Do others also not use the water pan ??


----------



## 13spicerub (Mar 17, 2008)

if you don't use the water pan you are BBQing, not smoking.  The water pan is used to get indirect heat.  you will have a tought time keeping the temp at the racks in the 225-250 degree range and will most likely cook too fast resulting in tough, dry meat.


----------



## peculiarmike (Mar 17, 2008)

In an ECB -
No water pan = GRILLING (Hot direct heat)
With water pan = SMOKING (Low & slow indirect heat)

That water pan does two things -
1- It is a barrier between what you are smoking and the fire (about 1400Â°F)
2- It adds humidity inside the smoker, if you put a liquid in it, contributes to the "smoke ring" and slows evaporation of moisture from meat.
It DOES NOT "add moisture to the meat".

You can also fill the water pan with playground sand. Serves the same purpose, works great, less hassle.

$.02


----------



## richtee (Mar 17, 2008)

As you know from my PM I sent explaining my setup- and pict I sent..I do not use a pan, but I DO have a grill set up with foil for a "tuning plate".


----------



## chaosmunki (Mar 19, 2008)

ok...so i understand so many things now..just from looking around and asking questions...and i understand the purpose of a water pan...but can someone please explain to me how to use one/where? Are those alum open pans for .99 ok to use? or does it need to be covered? where does it go, and when?

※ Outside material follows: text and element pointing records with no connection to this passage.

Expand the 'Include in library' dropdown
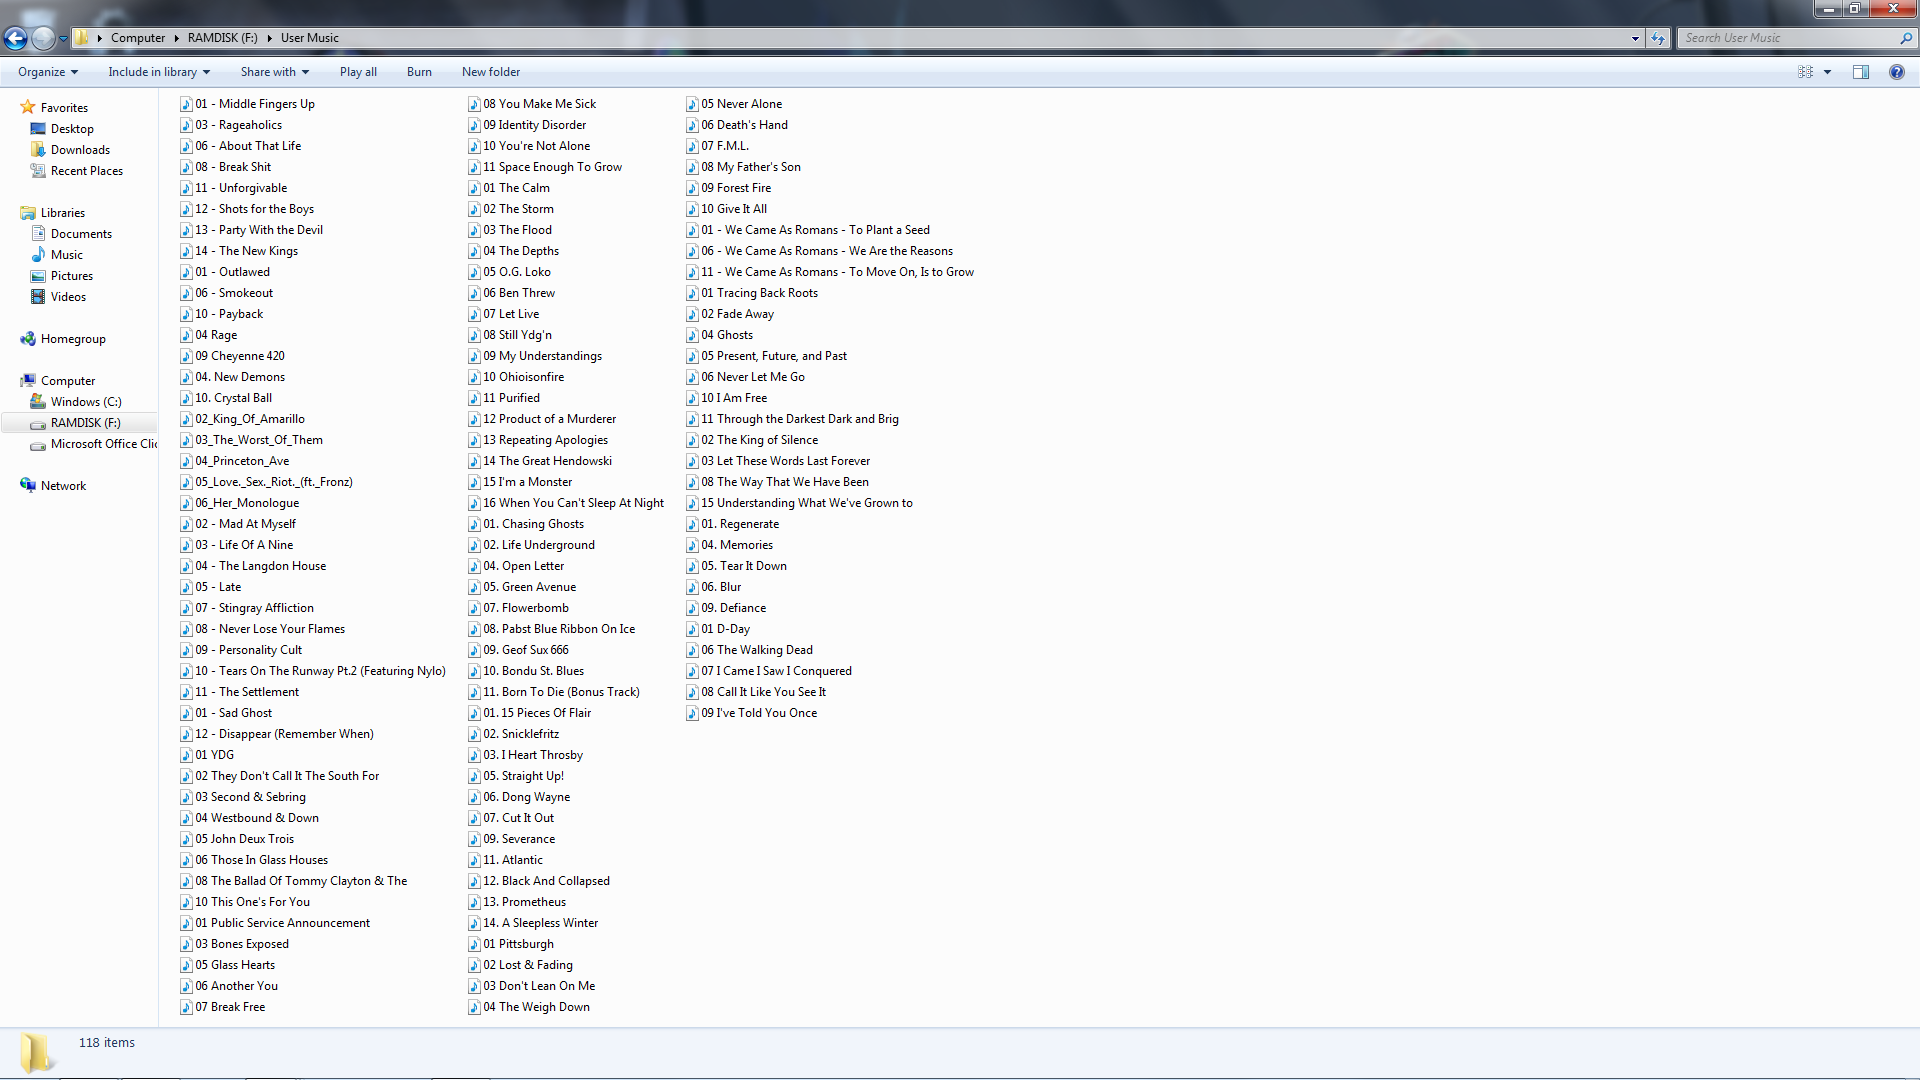The height and width of the screenshot is (1080, 1920). pyautogui.click(x=159, y=72)
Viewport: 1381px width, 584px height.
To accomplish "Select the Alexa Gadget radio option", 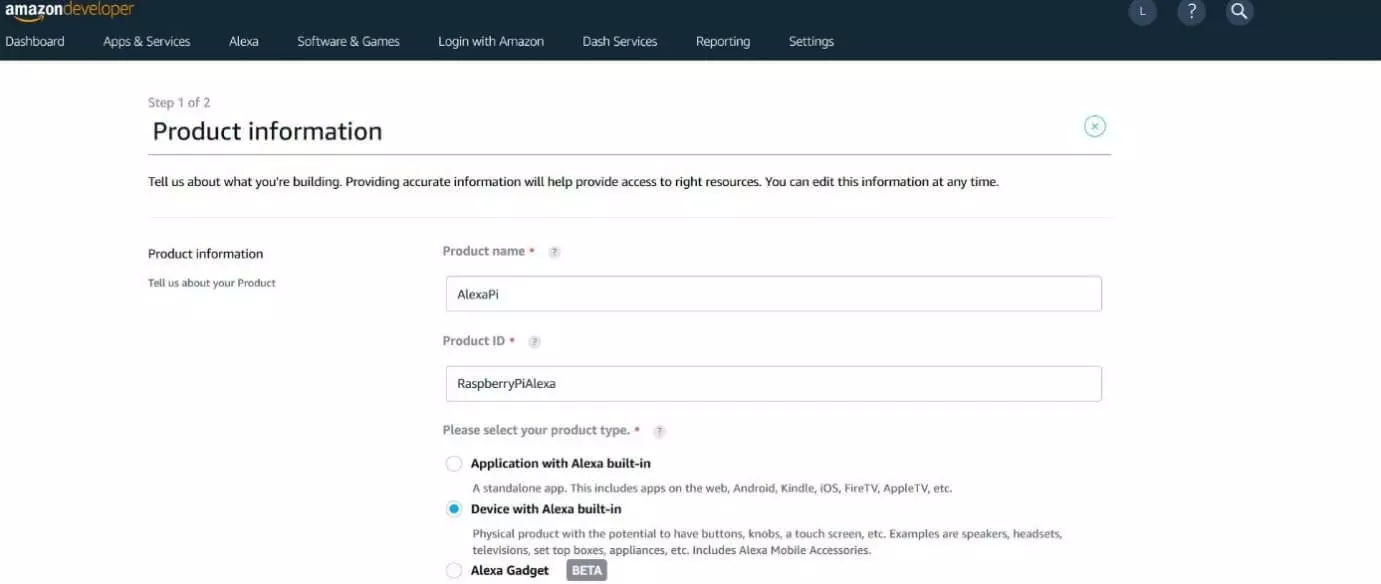I will 454,571.
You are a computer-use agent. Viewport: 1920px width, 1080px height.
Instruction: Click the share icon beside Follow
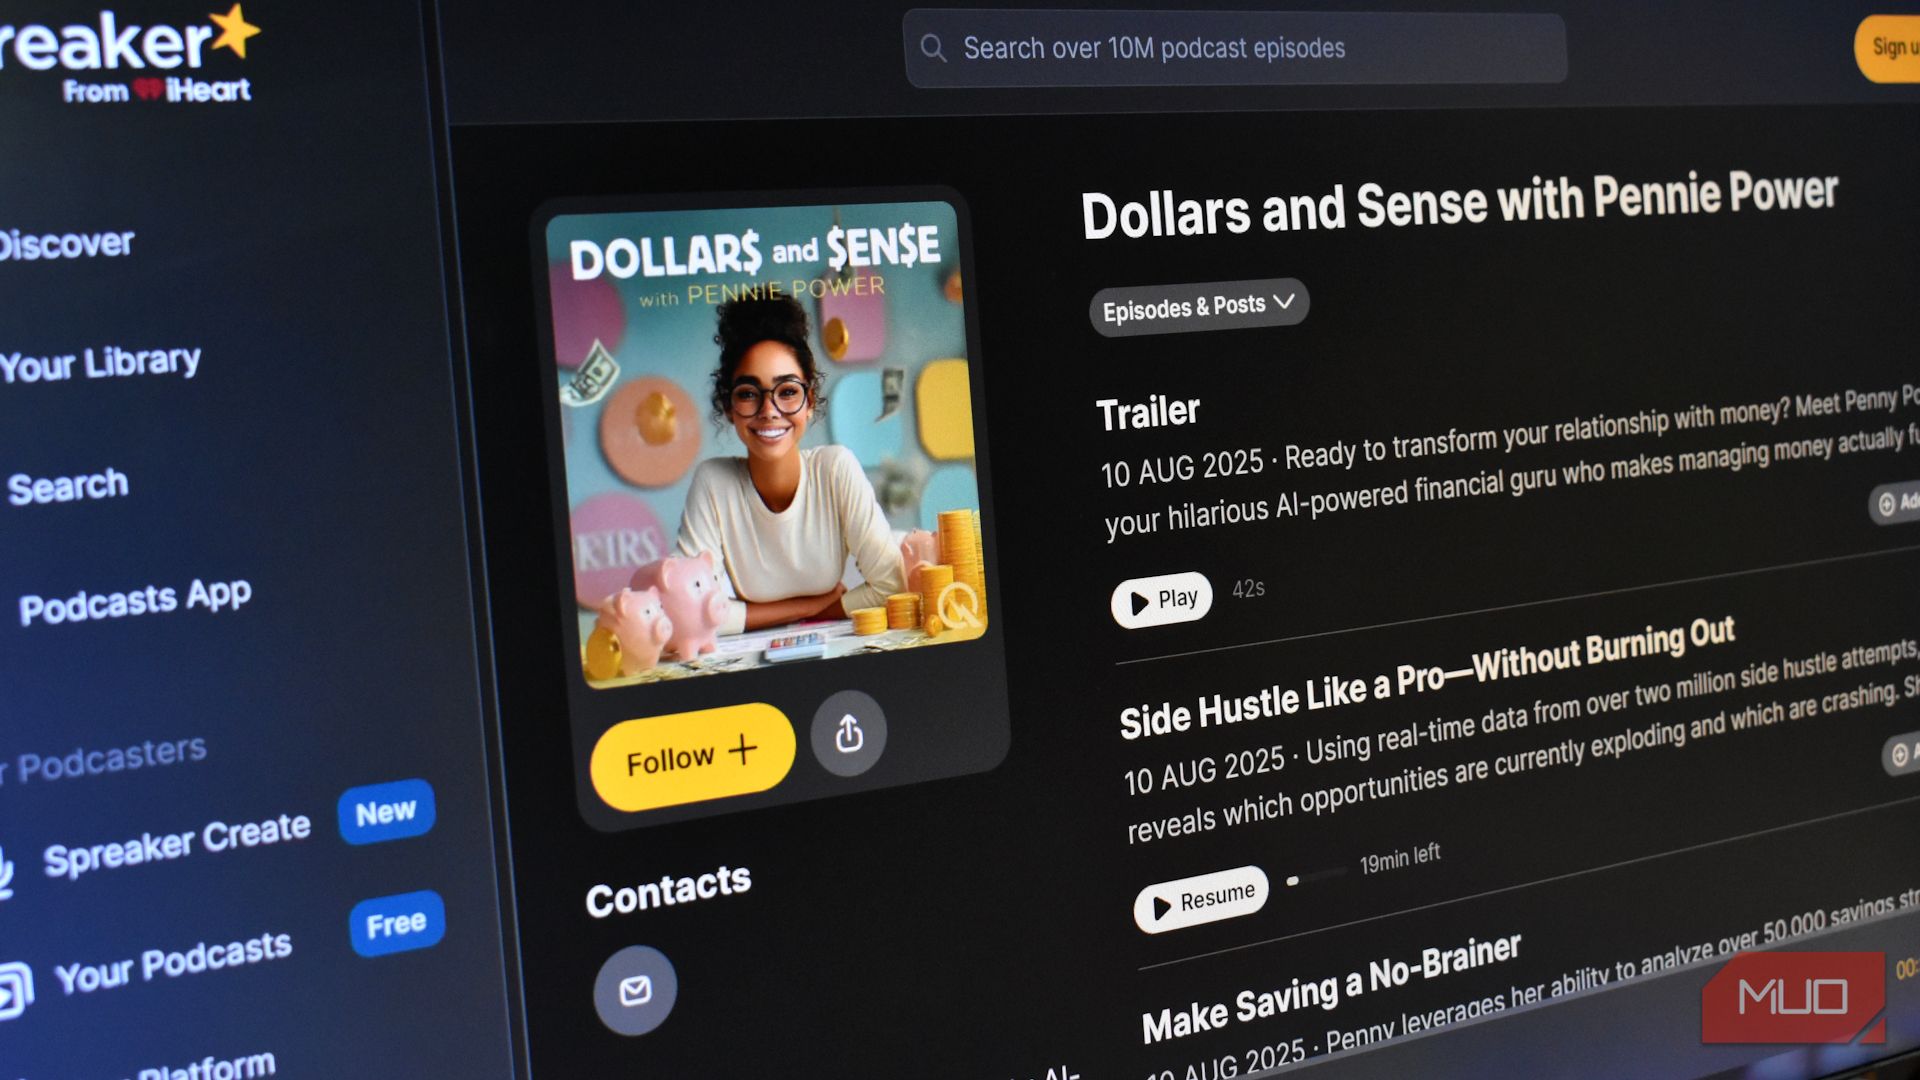(848, 733)
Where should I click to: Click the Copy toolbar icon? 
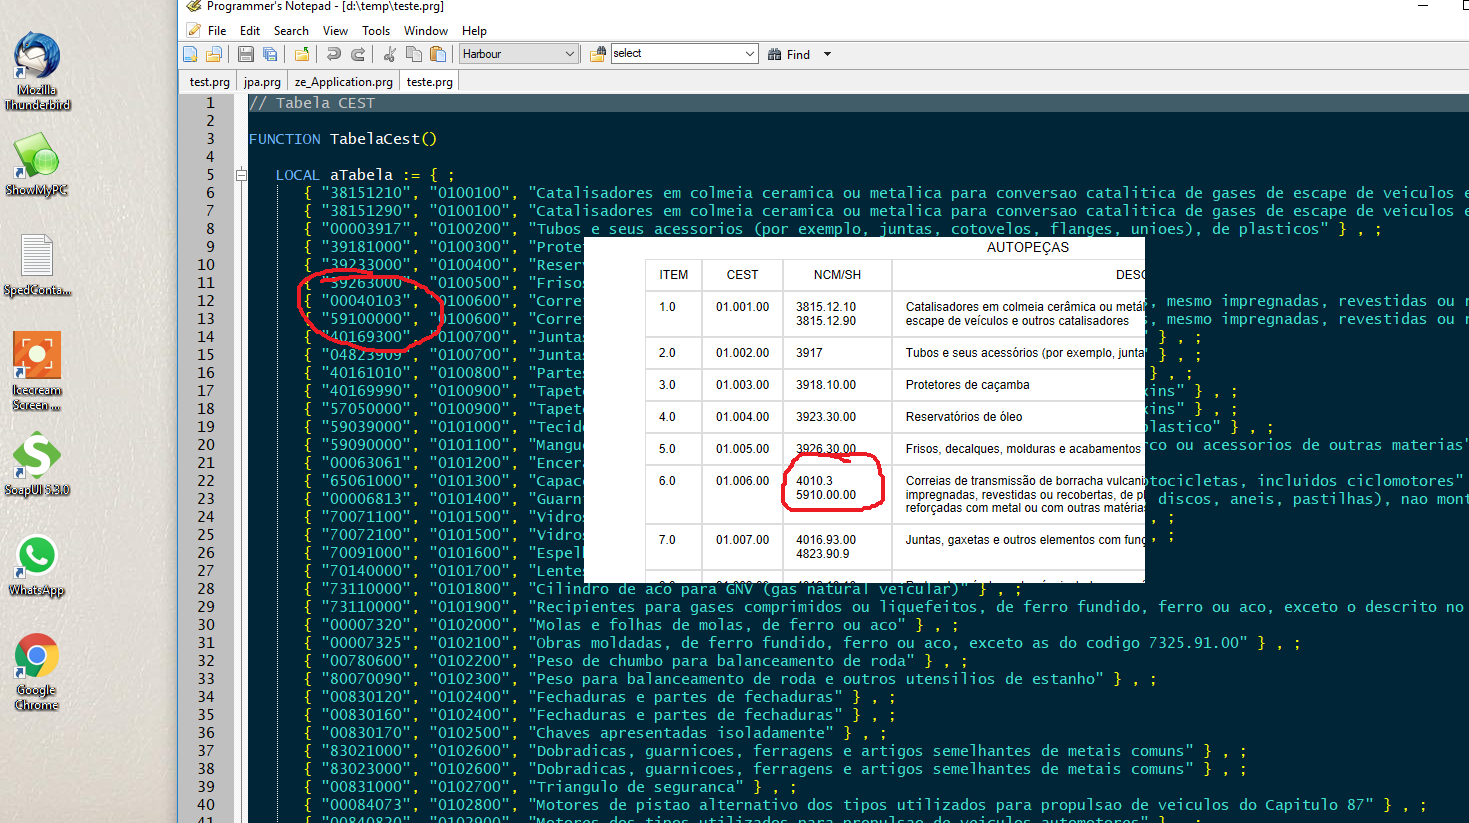413,54
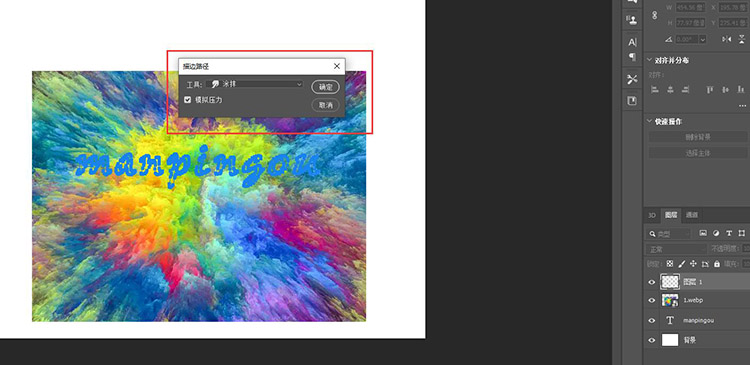Hide the 1.webp layer
The width and height of the screenshot is (750, 365).
(651, 300)
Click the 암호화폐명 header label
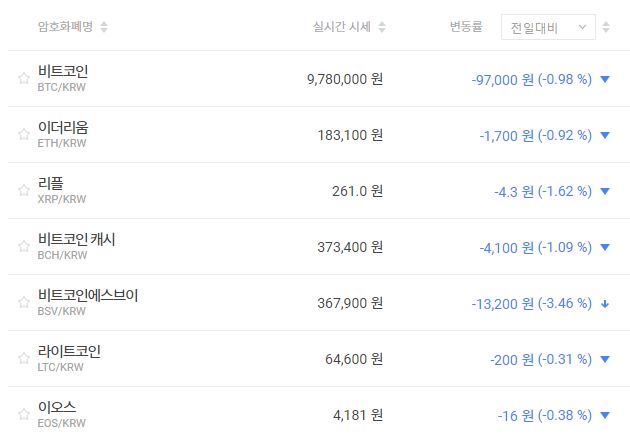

thanks guys for putting up with 1,000 questions! lol


----------



## richtee (Mar 19, 2008)

I'd like to add one thing to Peculiar's list: It also helps regulate temps to around the B.P. of water. As water evaps, it takes 540 Cal/Gm of heat out of the system to do so. Assuming it escapes as steam anyway. A smoker running at 300 could be tamed prolly 50 degrees with a water pan.

The pan goes directly over the coal/wood bed. You can cover it with foil with some holes in it, as long as vapor can escape and do it's thing. It stays in the smoker the entire time typically. However it's not really needed after you foil the meat if you do so. Unless you can't manage to keep low enough temps.


----------



## chaosmunki (Mar 20, 2008)

so if i have an off-set smoker, it goes in the firebox on the wood/coal, not in the main chamber to sit by itself semi-blocking the hole from firebox to main chamber? (that was the impression i got from the post previous to mine). 

Thanks Rich.


----------



## bunky (Mar 20, 2008)

On An Offset the Water Pan goes in the smoking side of the Smoker I use mine to block the opening kind of like a baffle...


----------



## richtee (Mar 21, 2008)

YEah... I was assuming a vert design. Nearest to the heat I guess is a better explanation...yet in with the meat.


----------



## chaosmunki (Mar 21, 2008)

so outside the firebox, in the "grill" area, right where the smoke would pour in, kind of leaning above the whole, causing the smoke coming in to go downward some... if my firebox was on the left (imagine) the water pan would like like this, from a front view:  \

I think if I understood that correctly, that is what we are talking about.


----------



## richtee (Mar 21, 2008)

Right in front of where the smoke and heat come into the smoking chamber.


----------